C. M. Coolidge, Dogs Playing Poker, 1950?
This week the blogosphere is aghast over ArtInfo blogger Tyler Green‘s tourney style quest to find the best Post War Art Work. Five distinguished guests seed the competition with picks, and you decide who’s tops. Problem is out of 64 art works chosen only three are made by women.
This is shitty for a number of reasons most of which have already been discussed either over twitter or on blogs. c-monster lays out the detailed response on her blog saying,
Green has defended his decisions on Twitter, stating that he wasn't going to tell his invited curators which names to submit and that the list represents the “most-settled” artists in the 1945-60 canon. (Again, here.) To Green's first point: I'd argue that the story a writer tells is colored by the sources he or she chooses to consult. Perhaps a more diverse group of experts would have yielded a more diverse result. To the second, I'd say: if the time-frame here is “since World War II” as originally stated (instead of 1945-60 as later implied on Twitter), then the canon ain't even close to being settled.
The Post War and Contemporary Department at Christie’s defines the Post War art period as 1945-1970, and is the time frame most commonly attributed with the term. I’m not sure this matters greatly — clearly there was a lack of clarity about what constitutes Post War art amongst the seeders and that’s not going to be fixed after the fact — but Christie’s is an apt source, as all the artists named also perform well at auctions. The seeding suggests the market has a greater influence on how we perceive value than we likely recognize, but given the small sample group obviously this is a speculative comment.

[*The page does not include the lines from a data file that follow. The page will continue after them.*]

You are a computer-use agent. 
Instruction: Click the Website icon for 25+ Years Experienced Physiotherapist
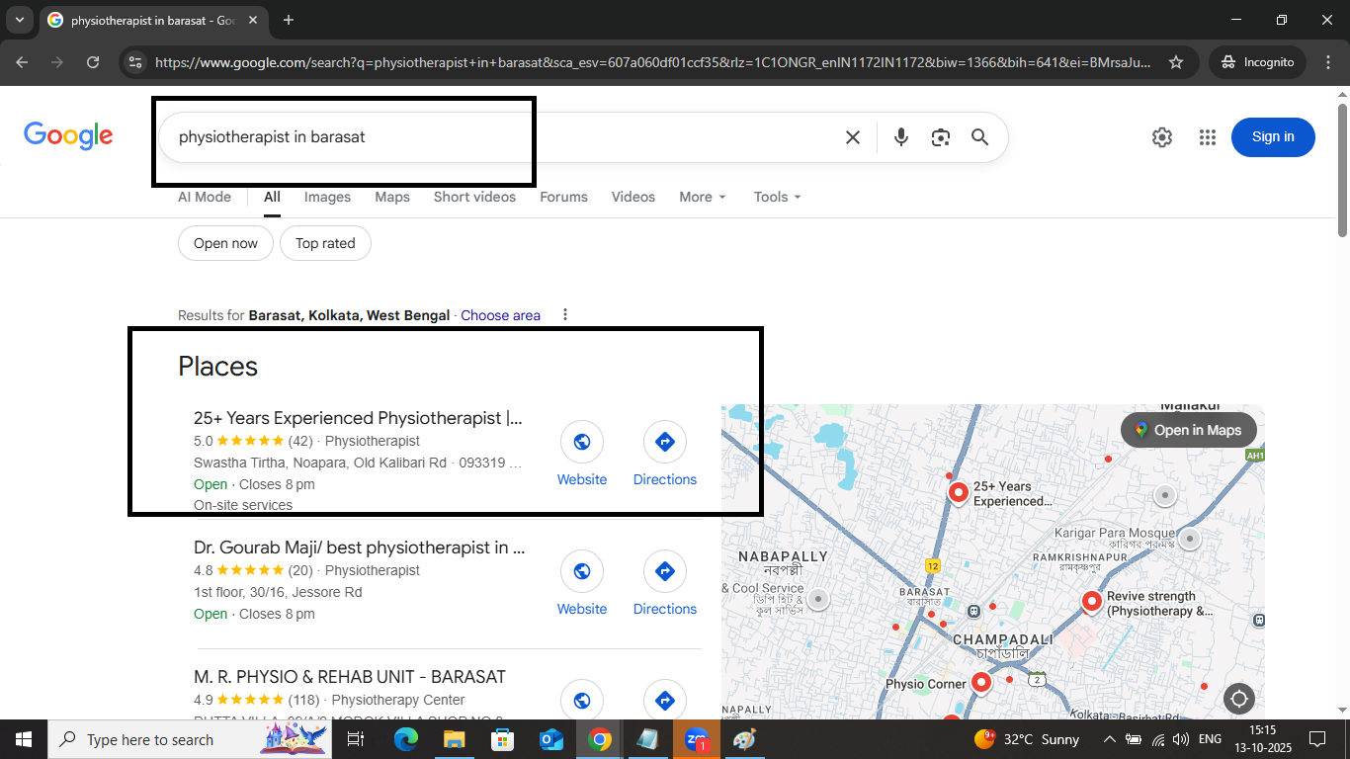coord(582,442)
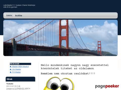The image size is (121, 90).
Task: Go to the kezdőlap menu item
Action: click(x=19, y=16)
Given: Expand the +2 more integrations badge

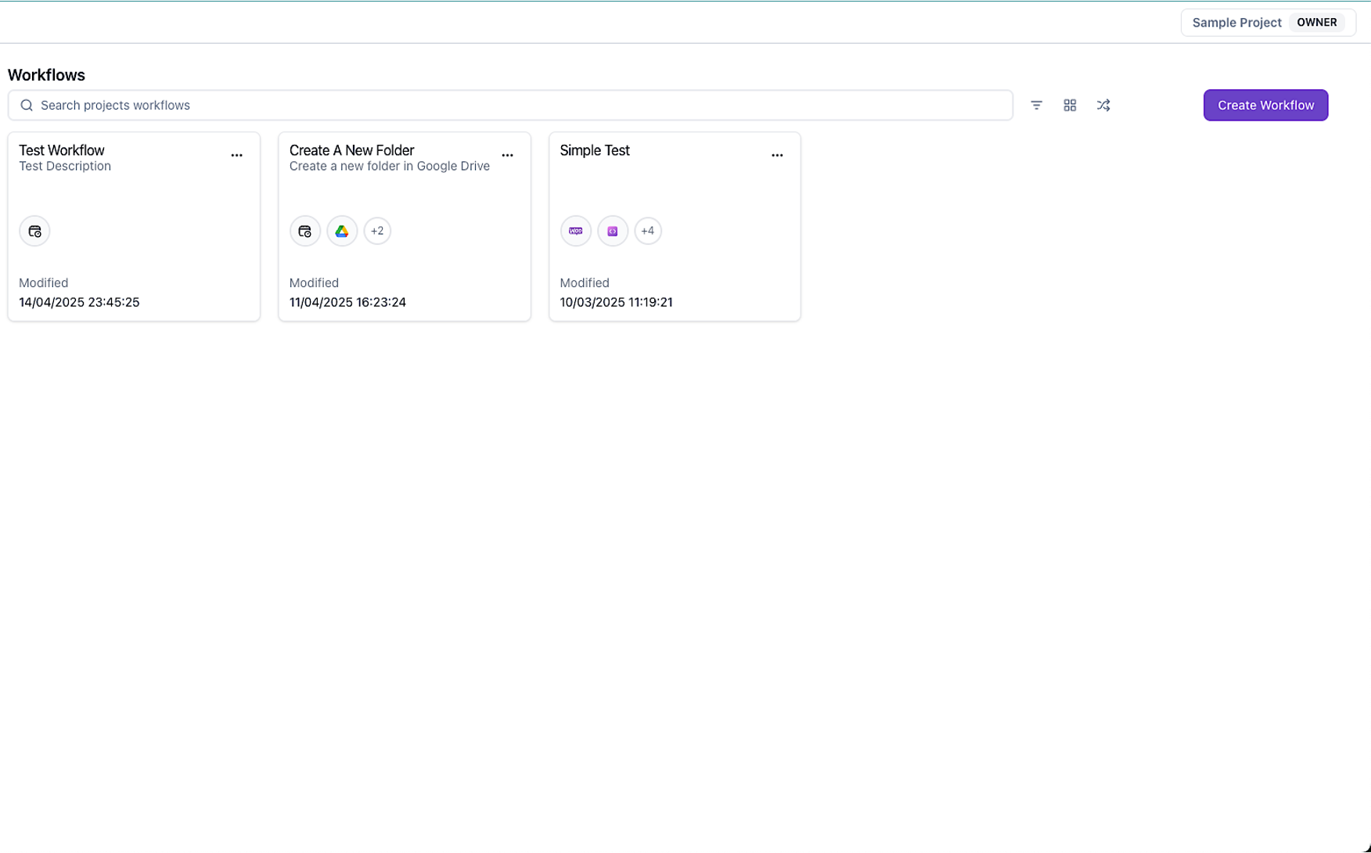Looking at the screenshot, I should tap(377, 231).
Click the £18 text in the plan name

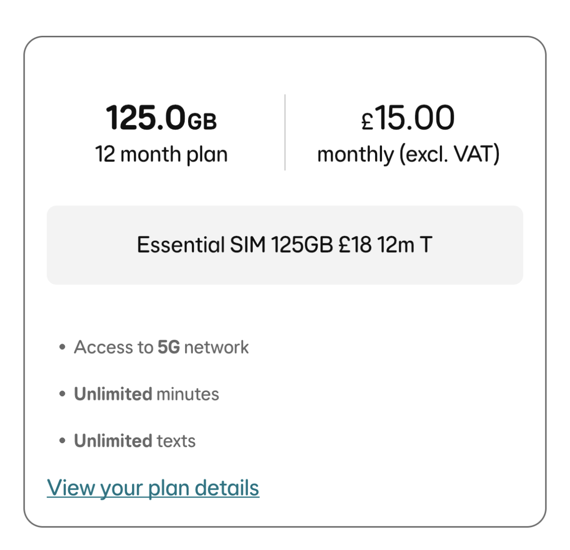355,245
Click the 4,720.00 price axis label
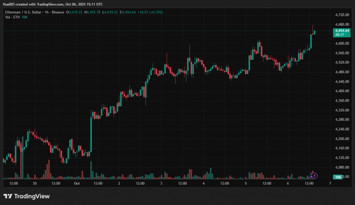The width and height of the screenshot is (355, 205). (341, 15)
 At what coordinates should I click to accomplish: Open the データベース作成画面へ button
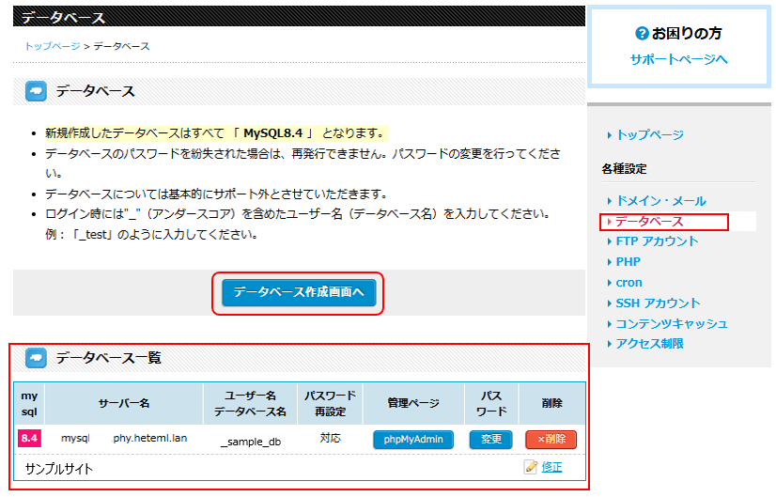tap(299, 292)
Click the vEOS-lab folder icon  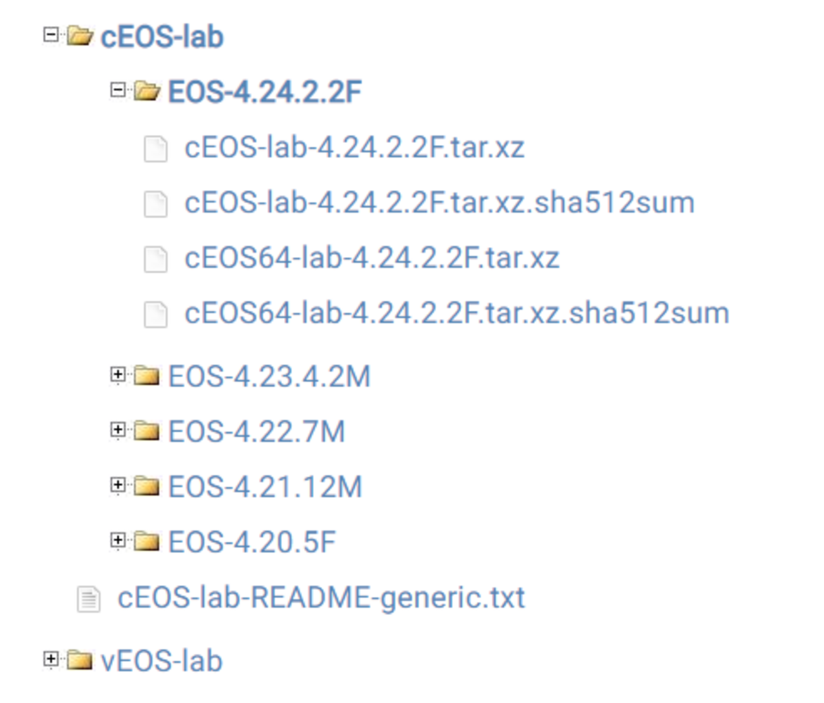click(x=80, y=661)
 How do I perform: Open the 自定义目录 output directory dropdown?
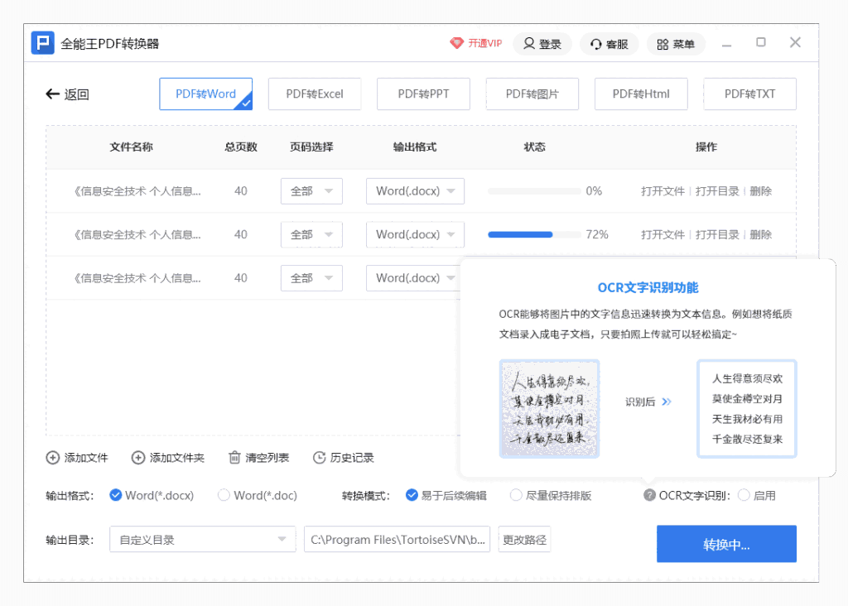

Meanwhile, the defined dates would be especially bad news for the women in Green’s tournament had he specified them. Our three representatives — Marina Abramovic, Cindy Sherman and Maya Lin — each contributed works made post 1970, which knocks them off the list along with ten other dudes. The brings thePost War female representation down to zero. Sharon Butler and few other invites at Two Coats of Paint have come up with alternate lists.
My hope is that Green includes the criticism he’s received to the post, and that next year he does something different. Past the problematic results, the blog couldn’t be asking a less interesting question. The answers all lead to artists and art works we already know. For that reason, I asked AFC’s in house sports expert Will Brand to come up with a few games that might draw more interesting results. Here’s what what he suggested:
Collect, Review, Burn: Name three shows. Pick which one you would prefer to do each of those things to.